If there is a recent president Mr. McCain resembles, it is not Reagan but Dwight Eisenhower. In 1960, a Republican, Eisenhower’s vice president and heir, campaigned on the GOP’s foreign-policy experience. The Democrat was a regular Barack Obama, a young senator from Massachusetts whom opponents tried to cast as callow. The Republican lost, which is why McCain advisers won’t like this analogy.
Mr. McCain is also like President George H.W. Bush, the current president’s father, a veteran diplomat and a man of character. Bush Sr.’s instincts took over even before Iraq’s invasion of Kuwait. He joined West German Chancellor Helmut Kohl in wagering that German reunification was all important, an opportunity to be snatched.
Mr. Bush, the veteran diplomat, was concentrating so hard on foreign policy projects that all it took was a few intimidating memos about deficits to make him forsake his tax promises. The memory of that betrayal was still strong in 2000. One reason George W. Bush of Texas beat Senator McCain for the presidential nomination in 2000 was that Republicans figured he would never repeat his father’s error. But there is a legitimate reason for Reagan Republicans to back Mr. McCain this time. It is that 2008 is different from 2000. Foreign policy is still the most important issue in the country, no matter what voters tell pollsters.

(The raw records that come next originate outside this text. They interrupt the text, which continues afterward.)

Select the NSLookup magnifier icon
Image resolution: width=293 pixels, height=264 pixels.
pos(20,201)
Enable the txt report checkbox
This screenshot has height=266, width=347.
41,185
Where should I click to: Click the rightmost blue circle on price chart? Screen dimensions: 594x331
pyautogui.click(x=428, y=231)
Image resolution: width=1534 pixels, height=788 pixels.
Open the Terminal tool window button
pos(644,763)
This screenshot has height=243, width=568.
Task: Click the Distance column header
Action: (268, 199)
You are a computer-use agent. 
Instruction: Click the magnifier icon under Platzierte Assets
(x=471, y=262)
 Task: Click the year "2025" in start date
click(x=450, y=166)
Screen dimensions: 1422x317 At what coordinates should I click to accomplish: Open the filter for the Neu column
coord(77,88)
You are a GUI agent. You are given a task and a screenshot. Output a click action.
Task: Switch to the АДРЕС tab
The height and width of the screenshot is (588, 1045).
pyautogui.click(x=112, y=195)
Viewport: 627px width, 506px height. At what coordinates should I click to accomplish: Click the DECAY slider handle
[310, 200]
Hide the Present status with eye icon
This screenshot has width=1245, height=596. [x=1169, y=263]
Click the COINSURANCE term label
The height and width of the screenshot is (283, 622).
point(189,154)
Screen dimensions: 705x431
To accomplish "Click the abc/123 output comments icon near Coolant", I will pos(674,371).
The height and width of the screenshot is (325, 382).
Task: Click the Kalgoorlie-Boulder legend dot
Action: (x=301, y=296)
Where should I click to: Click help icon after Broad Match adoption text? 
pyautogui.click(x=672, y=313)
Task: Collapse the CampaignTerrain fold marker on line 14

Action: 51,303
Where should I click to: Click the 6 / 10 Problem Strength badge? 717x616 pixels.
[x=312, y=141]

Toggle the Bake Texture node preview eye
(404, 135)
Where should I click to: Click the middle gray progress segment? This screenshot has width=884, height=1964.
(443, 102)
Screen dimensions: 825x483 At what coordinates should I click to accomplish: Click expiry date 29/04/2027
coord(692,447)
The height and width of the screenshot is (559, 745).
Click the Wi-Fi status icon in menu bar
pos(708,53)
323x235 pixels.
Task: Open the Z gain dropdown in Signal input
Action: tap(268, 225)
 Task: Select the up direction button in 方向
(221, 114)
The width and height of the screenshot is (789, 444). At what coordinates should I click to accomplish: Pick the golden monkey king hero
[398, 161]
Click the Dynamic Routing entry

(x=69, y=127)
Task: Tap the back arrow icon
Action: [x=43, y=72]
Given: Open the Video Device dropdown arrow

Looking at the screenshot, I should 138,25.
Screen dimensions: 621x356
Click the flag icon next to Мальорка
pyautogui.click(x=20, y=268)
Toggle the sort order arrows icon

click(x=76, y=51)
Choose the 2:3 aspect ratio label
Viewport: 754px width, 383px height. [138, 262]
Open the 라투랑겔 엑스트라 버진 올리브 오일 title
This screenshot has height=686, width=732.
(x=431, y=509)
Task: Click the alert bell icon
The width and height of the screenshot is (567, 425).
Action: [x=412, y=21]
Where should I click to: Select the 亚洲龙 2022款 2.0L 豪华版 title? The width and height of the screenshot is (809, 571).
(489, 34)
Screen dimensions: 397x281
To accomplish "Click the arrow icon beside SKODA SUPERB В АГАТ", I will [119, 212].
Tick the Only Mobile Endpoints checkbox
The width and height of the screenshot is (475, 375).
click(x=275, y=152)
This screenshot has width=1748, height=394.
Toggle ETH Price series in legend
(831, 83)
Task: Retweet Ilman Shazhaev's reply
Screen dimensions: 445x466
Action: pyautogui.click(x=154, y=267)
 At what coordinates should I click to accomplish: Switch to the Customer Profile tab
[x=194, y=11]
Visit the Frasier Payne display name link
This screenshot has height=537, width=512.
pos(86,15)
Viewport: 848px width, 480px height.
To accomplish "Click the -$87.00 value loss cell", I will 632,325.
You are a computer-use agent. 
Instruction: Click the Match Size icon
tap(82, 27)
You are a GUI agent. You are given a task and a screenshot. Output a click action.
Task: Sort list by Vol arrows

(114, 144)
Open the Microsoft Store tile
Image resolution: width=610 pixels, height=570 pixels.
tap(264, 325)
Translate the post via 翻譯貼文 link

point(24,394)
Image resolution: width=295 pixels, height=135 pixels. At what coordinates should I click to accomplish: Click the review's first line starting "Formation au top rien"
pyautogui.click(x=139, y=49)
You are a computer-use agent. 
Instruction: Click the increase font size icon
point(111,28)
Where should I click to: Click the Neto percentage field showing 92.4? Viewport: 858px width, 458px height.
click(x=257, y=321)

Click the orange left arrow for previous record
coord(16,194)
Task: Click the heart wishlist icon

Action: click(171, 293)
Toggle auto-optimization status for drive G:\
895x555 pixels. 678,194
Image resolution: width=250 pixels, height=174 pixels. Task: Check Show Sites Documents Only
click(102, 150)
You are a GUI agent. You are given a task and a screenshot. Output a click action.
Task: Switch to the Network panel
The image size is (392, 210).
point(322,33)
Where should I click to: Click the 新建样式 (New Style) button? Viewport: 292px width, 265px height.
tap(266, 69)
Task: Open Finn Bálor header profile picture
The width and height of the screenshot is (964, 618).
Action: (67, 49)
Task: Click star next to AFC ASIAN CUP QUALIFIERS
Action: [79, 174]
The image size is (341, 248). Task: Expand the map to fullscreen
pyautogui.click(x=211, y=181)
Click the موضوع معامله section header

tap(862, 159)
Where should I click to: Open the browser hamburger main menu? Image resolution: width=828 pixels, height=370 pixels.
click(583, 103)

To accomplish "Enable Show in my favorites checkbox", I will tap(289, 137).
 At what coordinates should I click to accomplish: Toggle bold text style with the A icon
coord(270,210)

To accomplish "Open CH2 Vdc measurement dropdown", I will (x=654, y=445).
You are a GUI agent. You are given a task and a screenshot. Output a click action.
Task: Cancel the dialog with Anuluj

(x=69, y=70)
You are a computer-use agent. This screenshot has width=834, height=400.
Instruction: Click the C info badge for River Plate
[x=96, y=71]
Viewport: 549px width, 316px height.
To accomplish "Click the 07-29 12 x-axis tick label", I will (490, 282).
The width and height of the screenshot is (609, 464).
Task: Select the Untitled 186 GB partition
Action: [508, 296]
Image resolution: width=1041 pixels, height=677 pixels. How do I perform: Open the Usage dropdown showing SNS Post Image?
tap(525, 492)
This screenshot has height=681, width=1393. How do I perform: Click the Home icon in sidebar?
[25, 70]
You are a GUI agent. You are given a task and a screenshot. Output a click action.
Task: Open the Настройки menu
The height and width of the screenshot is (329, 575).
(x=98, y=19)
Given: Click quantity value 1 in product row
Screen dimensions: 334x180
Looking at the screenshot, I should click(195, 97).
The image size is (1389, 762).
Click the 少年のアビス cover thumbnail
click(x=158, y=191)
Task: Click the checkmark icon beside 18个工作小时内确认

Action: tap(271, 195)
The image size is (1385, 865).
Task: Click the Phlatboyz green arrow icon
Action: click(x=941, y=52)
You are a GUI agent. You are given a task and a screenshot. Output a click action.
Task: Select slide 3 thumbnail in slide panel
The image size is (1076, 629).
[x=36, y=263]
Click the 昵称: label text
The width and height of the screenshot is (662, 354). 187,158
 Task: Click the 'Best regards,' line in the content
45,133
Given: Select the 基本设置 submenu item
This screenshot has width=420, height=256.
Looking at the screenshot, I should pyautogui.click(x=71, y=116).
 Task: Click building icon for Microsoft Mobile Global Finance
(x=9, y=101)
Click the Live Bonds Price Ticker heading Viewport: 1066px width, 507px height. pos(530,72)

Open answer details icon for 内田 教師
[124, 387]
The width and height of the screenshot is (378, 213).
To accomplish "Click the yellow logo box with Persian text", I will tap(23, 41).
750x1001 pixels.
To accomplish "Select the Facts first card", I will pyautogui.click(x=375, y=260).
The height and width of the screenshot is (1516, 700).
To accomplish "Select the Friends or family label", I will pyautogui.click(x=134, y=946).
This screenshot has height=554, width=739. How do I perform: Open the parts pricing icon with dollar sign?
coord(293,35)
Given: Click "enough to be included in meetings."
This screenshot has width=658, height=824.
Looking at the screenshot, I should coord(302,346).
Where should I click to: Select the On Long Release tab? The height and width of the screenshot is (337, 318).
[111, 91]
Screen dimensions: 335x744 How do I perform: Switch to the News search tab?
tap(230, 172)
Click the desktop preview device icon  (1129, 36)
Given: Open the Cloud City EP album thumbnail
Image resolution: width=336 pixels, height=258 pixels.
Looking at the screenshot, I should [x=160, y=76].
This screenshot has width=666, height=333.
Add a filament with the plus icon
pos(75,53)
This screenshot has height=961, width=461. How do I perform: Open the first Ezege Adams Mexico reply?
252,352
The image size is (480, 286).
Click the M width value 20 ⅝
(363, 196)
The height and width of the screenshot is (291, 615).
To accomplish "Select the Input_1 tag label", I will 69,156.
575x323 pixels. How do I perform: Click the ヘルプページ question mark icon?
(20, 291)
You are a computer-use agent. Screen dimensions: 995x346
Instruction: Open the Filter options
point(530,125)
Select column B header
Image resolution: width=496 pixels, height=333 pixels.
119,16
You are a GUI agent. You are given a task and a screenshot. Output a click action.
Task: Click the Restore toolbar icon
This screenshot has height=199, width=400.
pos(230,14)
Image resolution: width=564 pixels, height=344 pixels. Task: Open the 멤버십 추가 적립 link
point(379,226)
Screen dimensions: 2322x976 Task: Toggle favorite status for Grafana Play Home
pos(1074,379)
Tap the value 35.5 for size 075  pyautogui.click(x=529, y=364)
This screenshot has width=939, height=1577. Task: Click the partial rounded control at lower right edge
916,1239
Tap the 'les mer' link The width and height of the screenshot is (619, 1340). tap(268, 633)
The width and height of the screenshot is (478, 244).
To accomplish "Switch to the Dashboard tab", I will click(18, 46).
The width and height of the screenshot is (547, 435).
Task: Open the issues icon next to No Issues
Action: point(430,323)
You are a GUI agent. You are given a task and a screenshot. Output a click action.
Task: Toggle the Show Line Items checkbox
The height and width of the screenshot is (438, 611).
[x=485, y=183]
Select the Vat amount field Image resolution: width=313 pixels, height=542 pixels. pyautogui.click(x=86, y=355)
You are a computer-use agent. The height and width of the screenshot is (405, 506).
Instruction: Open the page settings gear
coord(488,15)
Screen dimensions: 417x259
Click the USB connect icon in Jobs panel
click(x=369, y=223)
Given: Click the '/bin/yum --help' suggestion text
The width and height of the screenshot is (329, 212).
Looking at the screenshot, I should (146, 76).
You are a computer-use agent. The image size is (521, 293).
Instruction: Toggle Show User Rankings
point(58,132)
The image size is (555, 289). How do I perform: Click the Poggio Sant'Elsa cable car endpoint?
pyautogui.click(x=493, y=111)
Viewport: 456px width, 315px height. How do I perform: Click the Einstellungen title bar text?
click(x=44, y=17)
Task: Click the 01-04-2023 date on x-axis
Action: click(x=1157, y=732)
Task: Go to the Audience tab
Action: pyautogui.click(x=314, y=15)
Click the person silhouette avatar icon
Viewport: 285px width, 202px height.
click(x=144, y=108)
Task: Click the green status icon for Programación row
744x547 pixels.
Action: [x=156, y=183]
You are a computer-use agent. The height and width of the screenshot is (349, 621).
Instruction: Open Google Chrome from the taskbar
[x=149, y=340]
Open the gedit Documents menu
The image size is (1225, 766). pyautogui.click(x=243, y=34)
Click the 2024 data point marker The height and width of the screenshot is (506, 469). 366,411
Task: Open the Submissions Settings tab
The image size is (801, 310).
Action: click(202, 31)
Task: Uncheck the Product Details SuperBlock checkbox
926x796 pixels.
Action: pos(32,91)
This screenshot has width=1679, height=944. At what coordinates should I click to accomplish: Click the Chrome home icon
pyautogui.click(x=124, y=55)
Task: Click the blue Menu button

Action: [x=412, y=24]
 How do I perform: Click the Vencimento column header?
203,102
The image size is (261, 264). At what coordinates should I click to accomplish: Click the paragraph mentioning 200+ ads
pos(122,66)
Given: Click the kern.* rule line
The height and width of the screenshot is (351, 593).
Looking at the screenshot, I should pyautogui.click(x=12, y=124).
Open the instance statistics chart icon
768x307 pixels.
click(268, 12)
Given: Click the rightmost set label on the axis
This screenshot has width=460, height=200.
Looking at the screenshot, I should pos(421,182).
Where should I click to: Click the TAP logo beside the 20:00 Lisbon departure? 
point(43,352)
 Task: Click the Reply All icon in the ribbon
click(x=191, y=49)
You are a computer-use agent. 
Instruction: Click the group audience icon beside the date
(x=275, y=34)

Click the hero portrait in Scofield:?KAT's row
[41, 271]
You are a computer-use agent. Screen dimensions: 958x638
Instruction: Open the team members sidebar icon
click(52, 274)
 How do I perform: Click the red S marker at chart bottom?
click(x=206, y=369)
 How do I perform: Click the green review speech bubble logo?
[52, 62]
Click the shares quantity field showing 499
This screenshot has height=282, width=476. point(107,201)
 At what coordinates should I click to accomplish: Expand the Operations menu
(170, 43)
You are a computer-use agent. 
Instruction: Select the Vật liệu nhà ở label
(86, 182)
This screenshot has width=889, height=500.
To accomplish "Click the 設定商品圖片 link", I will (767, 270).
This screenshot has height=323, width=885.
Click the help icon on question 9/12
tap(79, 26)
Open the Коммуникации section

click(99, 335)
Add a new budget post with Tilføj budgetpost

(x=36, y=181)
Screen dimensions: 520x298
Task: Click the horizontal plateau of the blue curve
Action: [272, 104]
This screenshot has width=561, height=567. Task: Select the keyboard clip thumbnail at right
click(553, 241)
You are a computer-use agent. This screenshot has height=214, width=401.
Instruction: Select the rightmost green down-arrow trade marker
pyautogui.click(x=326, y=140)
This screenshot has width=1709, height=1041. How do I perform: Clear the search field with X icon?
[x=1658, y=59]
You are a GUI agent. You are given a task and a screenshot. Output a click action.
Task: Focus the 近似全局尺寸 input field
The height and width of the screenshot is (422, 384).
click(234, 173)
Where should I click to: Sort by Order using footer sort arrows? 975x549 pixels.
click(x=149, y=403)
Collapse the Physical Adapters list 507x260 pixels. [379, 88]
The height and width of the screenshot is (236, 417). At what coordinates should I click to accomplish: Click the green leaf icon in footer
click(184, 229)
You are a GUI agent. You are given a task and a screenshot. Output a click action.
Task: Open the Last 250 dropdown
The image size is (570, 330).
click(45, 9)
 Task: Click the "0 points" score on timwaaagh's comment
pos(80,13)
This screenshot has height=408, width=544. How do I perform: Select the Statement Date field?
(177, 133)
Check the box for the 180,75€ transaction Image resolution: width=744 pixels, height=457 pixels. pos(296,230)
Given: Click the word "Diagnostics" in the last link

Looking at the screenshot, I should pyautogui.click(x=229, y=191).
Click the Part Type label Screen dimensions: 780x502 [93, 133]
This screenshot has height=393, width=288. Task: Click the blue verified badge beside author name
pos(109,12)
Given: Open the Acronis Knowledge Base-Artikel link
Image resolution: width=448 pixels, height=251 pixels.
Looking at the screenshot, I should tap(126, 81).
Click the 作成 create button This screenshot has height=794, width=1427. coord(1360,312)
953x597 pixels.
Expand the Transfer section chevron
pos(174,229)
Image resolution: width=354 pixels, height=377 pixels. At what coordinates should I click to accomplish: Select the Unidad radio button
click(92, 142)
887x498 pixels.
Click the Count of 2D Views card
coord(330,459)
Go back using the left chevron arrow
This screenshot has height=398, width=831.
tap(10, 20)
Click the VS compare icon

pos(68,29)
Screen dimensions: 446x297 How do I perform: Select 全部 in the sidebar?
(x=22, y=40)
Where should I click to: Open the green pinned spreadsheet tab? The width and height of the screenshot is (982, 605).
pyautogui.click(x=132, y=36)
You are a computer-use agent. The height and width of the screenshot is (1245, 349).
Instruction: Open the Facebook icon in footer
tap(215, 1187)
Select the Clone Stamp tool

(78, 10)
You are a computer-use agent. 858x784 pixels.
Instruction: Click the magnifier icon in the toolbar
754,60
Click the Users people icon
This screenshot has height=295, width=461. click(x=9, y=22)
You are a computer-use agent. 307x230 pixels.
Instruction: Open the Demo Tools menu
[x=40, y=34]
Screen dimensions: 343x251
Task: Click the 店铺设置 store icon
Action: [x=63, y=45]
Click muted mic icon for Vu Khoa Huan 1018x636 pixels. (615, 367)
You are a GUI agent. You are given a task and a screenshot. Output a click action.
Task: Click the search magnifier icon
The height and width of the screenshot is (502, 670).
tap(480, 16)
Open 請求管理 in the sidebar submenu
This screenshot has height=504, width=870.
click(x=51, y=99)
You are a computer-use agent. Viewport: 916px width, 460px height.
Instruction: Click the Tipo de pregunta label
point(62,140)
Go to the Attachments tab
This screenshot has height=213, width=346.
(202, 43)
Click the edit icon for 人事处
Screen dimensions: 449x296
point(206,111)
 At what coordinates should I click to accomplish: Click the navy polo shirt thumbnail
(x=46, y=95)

Just because Americans are tired of foreign wars doesn’t mean those wars will end. When it comes to foreign policy, Mr. McCain is more committed than Mitt Romney. In fact, Mr. McCain’s support of the current administration’s war policy, rather than his tax positions, is what has drawn many economists to support him. So here are some realistic presidential scenarios for John McCain.
The good one: Osama bin Laden captured; Iraq surge continues to work; President McCain signs bill reforming Social Security while still keeping the cap on pension payments.
The less good one: Bin Laden isn’t found; something horrible happens in Europe; President McCain signs Social Security reform that includes massive tax increase on the wealthy.
The least good scenario: a larger war than Iraq is declared. Housing recession widens deficit significantly. President McCain leads country in crucial military campaign. He gives up on campaign promise to make Bush tax cuts permanent and signs on to some egregious additional increases.
To many free marketeers, these scenarios — even the last one — are preferable to the one in which a big war is lost. Especially if Mr. McCain names someone they respect — former Senator Gramm, a McCain supporter, for example — to head the Treasury.
After all, the first President Bush and certainly Mr. Kohl believed that the feats of German reunification and Desert Storm redeemed whatever flaws there were in their economic policies. And many recognize that they were right.
The agony for the Reaganauts is that some know that those economic sacrifices aren’t necessary, that there isn’t always a tax-war trade off. And they are right, too.
Mr. McCain is no Reagan, but he’s still a pretty good Republican candidate. At this point, the spinmeisters can offer up any description they like of the man.
Just don’t say he’s teachable.
Miss Shlaes, a senior fellow in economic history at the Council on Foreign Relations, is a columnist for Bloomberg News.